---- Data extract
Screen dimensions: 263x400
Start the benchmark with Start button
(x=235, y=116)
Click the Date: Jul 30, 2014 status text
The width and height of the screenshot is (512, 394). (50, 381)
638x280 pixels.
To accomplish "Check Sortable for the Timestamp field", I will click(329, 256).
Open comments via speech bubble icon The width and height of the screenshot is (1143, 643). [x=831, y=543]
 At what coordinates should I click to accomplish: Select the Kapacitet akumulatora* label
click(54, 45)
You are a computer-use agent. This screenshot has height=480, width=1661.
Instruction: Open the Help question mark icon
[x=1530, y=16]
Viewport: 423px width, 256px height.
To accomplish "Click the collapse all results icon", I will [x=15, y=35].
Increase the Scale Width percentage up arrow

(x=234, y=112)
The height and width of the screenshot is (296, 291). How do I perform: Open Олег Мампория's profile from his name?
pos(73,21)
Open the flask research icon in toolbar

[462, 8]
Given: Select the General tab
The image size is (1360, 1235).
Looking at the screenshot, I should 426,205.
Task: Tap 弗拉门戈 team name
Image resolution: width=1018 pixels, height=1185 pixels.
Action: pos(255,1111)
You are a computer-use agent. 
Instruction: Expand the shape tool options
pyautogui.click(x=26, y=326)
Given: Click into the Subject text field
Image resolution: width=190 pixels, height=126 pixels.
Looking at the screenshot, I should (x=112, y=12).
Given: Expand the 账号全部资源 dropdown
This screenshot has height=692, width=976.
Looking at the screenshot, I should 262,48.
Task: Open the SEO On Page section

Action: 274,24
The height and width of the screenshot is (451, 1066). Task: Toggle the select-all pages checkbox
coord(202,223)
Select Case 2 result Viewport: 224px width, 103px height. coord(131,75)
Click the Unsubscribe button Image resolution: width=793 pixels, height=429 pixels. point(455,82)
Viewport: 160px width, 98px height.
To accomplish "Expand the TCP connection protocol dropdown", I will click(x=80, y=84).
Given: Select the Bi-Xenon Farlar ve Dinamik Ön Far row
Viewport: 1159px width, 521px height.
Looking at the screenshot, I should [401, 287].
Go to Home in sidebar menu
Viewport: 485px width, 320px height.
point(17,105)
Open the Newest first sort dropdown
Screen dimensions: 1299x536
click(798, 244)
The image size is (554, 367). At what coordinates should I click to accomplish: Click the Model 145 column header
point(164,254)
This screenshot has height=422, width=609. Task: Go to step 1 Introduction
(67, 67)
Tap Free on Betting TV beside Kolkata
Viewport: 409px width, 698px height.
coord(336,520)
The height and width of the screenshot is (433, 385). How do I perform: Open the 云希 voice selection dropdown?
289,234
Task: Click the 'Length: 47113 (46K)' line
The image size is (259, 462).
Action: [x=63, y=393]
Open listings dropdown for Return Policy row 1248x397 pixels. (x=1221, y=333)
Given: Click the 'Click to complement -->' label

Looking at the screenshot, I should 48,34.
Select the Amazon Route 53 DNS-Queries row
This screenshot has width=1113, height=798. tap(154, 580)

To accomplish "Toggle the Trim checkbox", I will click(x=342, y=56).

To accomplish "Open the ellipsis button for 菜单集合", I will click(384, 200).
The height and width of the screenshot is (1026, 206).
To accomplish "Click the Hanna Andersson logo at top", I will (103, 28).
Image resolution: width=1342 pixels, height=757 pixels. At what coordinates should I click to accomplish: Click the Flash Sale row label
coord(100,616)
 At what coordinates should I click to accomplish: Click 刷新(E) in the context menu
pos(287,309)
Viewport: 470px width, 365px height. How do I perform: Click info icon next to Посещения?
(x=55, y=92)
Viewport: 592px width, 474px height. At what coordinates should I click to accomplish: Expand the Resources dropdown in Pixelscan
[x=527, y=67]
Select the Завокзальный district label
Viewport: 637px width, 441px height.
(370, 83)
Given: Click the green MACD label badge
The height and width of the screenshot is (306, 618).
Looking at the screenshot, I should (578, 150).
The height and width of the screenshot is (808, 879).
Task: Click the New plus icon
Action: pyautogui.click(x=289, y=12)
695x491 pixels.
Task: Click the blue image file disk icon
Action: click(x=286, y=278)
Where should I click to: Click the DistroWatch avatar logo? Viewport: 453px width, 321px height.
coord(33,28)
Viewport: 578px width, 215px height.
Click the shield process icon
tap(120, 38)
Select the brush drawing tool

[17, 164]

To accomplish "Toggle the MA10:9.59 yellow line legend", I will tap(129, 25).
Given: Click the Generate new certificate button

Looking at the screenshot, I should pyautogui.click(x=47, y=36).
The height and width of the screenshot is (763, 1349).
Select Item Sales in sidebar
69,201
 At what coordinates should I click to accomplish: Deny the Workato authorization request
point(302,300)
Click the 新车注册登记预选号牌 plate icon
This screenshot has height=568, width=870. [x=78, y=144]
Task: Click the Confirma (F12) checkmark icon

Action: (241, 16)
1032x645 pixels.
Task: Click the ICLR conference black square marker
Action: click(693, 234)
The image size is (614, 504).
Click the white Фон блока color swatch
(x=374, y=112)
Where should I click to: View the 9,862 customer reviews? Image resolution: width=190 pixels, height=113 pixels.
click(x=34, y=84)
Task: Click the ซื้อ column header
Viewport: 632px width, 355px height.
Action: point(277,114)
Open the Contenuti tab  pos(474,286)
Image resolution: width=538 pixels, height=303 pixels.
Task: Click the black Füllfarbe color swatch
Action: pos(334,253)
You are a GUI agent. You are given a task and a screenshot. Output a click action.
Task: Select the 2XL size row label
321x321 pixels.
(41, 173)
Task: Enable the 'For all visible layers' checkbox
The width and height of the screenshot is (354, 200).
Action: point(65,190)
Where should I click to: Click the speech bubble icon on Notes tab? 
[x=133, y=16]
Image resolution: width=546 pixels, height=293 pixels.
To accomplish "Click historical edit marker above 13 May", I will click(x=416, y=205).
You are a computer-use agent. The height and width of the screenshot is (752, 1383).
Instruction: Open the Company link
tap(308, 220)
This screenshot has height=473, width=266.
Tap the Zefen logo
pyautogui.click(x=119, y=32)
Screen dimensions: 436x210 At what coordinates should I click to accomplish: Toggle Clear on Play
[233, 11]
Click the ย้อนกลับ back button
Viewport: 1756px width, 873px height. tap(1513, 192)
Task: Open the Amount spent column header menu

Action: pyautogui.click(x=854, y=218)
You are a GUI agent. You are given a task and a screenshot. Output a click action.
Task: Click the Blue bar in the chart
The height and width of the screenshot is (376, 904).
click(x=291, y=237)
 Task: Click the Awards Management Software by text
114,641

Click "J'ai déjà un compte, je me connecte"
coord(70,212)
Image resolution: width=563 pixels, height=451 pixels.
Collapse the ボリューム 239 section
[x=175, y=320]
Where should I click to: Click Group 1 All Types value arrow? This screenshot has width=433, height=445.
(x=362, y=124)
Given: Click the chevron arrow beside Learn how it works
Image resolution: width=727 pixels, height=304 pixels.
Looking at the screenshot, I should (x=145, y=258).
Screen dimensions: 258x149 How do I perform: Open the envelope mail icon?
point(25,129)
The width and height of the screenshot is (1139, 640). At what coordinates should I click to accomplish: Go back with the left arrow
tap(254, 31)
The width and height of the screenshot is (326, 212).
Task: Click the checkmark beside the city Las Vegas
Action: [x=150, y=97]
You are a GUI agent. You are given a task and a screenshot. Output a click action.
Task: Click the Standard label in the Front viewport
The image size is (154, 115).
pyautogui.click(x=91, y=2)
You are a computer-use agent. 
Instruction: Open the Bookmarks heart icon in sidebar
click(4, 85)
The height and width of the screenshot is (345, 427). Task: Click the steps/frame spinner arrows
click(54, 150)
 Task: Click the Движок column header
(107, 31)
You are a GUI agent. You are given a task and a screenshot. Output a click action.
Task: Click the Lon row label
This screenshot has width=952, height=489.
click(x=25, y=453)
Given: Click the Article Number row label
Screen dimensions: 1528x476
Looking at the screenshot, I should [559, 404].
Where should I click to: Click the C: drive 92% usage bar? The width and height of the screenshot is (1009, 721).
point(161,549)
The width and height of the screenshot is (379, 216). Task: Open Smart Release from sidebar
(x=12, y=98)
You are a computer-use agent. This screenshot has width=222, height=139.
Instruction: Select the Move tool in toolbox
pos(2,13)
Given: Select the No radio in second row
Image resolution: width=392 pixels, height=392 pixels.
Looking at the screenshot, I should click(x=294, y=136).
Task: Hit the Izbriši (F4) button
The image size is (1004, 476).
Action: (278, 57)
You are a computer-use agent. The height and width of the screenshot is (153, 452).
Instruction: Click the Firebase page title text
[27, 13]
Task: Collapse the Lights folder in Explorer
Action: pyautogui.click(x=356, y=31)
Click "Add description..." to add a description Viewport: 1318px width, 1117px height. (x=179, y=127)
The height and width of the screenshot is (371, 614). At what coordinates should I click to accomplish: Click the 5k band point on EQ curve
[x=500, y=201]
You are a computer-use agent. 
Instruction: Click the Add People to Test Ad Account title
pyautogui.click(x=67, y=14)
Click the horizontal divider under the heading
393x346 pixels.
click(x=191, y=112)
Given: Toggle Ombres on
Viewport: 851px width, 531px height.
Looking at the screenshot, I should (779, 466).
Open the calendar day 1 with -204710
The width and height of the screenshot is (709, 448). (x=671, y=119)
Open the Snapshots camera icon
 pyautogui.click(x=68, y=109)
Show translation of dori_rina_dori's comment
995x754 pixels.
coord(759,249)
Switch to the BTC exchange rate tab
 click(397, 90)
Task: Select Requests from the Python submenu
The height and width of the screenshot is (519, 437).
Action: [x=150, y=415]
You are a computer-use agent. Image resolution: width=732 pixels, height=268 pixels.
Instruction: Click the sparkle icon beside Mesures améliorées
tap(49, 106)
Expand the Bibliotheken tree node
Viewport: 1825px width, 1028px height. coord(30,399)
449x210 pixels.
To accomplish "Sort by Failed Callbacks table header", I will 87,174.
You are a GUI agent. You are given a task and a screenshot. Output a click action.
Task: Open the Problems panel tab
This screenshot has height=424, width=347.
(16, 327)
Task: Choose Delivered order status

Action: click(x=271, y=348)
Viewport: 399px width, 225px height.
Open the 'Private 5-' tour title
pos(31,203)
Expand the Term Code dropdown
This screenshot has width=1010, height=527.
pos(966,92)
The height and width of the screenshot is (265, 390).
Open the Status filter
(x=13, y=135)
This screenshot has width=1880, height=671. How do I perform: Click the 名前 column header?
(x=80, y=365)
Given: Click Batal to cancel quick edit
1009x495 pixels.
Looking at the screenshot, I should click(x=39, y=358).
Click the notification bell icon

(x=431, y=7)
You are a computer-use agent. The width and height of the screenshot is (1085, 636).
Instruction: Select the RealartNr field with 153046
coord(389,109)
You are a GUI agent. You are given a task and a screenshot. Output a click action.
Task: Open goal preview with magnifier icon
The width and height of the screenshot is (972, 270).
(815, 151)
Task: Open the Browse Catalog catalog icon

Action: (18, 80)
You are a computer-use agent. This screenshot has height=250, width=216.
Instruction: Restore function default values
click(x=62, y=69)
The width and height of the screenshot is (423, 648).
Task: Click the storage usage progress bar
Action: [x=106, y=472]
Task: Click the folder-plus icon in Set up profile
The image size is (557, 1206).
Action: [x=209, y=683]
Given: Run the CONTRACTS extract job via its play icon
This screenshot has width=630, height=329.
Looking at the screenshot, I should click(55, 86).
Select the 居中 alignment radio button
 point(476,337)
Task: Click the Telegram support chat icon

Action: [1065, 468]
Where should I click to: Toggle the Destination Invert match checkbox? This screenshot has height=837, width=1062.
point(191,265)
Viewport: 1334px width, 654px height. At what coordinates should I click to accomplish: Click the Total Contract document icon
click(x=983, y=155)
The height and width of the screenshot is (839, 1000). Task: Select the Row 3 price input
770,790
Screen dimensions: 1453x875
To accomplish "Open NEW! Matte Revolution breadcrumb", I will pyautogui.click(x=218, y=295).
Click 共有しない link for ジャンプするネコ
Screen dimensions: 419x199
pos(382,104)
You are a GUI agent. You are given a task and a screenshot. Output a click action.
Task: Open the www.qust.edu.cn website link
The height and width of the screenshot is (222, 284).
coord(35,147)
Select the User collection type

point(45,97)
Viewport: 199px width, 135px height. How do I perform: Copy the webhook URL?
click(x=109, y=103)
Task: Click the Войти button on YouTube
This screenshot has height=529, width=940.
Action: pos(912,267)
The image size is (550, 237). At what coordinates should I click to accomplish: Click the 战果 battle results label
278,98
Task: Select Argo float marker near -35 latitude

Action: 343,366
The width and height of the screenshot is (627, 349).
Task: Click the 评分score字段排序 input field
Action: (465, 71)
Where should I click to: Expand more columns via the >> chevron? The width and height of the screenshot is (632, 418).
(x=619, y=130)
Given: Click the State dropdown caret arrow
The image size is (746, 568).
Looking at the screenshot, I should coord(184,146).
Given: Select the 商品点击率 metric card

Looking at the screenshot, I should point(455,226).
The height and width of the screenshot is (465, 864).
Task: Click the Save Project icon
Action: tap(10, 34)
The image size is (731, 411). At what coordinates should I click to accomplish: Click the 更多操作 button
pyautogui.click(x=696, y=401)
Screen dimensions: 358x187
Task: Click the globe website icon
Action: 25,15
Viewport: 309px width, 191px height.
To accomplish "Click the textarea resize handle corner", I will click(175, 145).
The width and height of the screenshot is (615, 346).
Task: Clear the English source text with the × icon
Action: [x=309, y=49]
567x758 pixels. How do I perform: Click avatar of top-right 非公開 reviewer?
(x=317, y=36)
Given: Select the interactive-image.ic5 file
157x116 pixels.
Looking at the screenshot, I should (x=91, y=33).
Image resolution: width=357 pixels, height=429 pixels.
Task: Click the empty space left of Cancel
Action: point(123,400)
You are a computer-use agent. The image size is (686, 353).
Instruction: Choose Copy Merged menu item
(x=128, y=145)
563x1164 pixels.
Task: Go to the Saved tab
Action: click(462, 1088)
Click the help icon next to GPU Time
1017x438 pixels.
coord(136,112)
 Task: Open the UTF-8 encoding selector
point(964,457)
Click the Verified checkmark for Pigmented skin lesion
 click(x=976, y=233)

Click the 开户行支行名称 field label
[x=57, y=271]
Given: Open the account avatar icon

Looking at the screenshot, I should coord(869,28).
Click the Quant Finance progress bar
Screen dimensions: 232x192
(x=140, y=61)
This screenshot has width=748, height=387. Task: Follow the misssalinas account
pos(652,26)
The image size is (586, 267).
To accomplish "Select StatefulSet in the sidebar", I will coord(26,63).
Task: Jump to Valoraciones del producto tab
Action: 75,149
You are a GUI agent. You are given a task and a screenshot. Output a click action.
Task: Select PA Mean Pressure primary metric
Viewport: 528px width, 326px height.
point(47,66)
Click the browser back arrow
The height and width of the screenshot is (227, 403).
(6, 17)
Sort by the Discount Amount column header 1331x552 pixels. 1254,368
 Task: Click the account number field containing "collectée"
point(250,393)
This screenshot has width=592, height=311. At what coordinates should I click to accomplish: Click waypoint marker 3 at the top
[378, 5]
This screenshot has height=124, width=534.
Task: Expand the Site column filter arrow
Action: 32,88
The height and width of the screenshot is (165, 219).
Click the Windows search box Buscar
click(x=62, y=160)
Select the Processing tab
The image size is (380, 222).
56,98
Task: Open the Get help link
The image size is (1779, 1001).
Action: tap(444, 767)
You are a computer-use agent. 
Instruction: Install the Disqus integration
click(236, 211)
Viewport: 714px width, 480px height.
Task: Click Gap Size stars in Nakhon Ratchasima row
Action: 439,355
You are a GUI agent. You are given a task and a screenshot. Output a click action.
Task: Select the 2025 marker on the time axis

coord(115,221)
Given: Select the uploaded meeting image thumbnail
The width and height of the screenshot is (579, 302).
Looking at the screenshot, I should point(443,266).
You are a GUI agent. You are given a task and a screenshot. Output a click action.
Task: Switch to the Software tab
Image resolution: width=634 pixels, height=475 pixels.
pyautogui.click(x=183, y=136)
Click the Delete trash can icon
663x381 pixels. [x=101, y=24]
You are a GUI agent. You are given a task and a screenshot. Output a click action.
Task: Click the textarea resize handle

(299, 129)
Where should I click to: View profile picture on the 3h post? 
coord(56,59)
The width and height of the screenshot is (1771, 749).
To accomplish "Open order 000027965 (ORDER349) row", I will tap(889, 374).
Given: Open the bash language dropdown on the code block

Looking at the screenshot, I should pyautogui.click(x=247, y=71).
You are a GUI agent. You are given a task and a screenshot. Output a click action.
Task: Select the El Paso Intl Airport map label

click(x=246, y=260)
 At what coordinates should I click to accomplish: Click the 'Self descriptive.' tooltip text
--------
* _How to complete this task_
The answer should be an exact copy of the lines from the first line of the data through the line with "Open the Newest first sort dropdown" and should contain nothing else.

* _Solution to this problem_
Screen dimensions: 263x400
Start the benchmark with Start button
(x=235, y=116)
Click the Date: Jul 30, 2014 status text
The width and height of the screenshot is (512, 394). (50, 381)
638x280 pixels.
To accomplish "Check Sortable for the Timestamp field", I will click(329, 256).
Open comments via speech bubble icon The width and height of the screenshot is (1143, 643). [x=831, y=543]
 At what coordinates should I click to accomplish: Select the Kapacitet akumulatora* label
click(54, 45)
You are a computer-use agent. This screenshot has height=480, width=1661.
Instruction: Open the Help question mark icon
[x=1530, y=16]
Viewport: 423px width, 256px height.
To accomplish "Click the collapse all results icon", I will [x=15, y=35].
Increase the Scale Width percentage up arrow

(x=234, y=112)
The height and width of the screenshot is (296, 291). How do I perform: Open Олег Мампория's profile from his name?
pos(73,21)
Open the flask research icon in toolbar

[462, 8]
Given: Select the General tab
The image size is (1360, 1235).
Looking at the screenshot, I should 426,205.
Task: Tap 弗拉门戈 team name
Image resolution: width=1018 pixels, height=1185 pixels.
Action: pos(255,1111)
You are a computer-use agent. 
Instruction: Expand the shape tool options
pyautogui.click(x=26, y=326)
Given: Click into the Subject text field
Image resolution: width=190 pixels, height=126 pixels.
Looking at the screenshot, I should (x=112, y=12).
Given: Expand the 账号全部资源 dropdown
This screenshot has height=692, width=976.
Looking at the screenshot, I should 262,48.
Task: Open the SEO On Page section

Action: 274,24
The height and width of the screenshot is (451, 1066). Task: Toggle the select-all pages checkbox
coord(202,223)
Select Case 2 result Viewport: 224px width, 103px height. coord(131,75)
Click the Unsubscribe button Image resolution: width=793 pixels, height=429 pixels. point(455,82)
Viewport: 160px width, 98px height.
To accomplish "Expand the TCP connection protocol dropdown", I will click(x=80, y=84).
Given: Select the Bi-Xenon Farlar ve Dinamik Ön Far row
Viewport: 1159px width, 521px height.
Looking at the screenshot, I should [401, 287].
Go to Home in sidebar menu
Viewport: 485px width, 320px height.
point(17,105)
Open the Newest first sort dropdown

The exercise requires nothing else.